Lincoln’s Last Trial

History meets a courtroom drama in Lincoln’s Last Trial, which chronicles the last murder trial that Lincoln defended before becoming the 16th president of the United States. Told through the eyes of a court stenographer with detailed descriptions of laws of the day, facts of the case, and witness testimony, Lincoln’s Last Trial is the perfect book for people who enjoy both true crime and courtroom drama and US history.

I’m not a huge reader of history books, but I prefer nonfiction audiobooks to fiction ones,  so I dove into this. Also, I was counting it as my “book about Abe Lincoln” for the FFL reading challenge. And this book is ABOUT Lincoln, but it’s not solely about Lincoln. Yes, he’s the most interesting character and clearly the stenographer is fascinated by him, but there is much more to this book. There’s familial drama and references to obscure cases we’ve probably never heard of but that sound absolutely fascinating and even some history of Illinois thrown in.

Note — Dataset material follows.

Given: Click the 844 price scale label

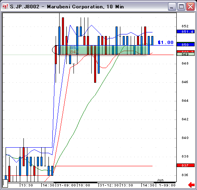Looking at the screenshot, I should 185,101.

The murder trial of Quinn Peachy Harrison is a question of self-defense. When the two Crafton  brothers came into the store where Harrison was minding his own business and began to rough him a bit, did that give him the right to stab one of the brothers, Greek,  and ultimately end his life? And what about that death bed confession he made to a local preacher who just happened to be…the murderer’s grandfather? Not only that, how could Lincoln defend Harrison when the victim had trained for the law in Lincoln’s own office? This entire book is a fascinating look at a very specific time in American history and while I don’t think it’s that eye-opening about what compelled Lincoln to the presidency, it’s a fascinating look at one specific trial and the major figures involved.

Actually, when I was googling the trial to make sure I spelled the names right, I found this History.com article about the trial you can read as a bit of a preview, however I kind of liked not knowing how the verdict would come down until the very end! The article IS written by the authors of this book though, so you can trust it.

If you like courtroom drama with a dash of history, add this book to your shelves!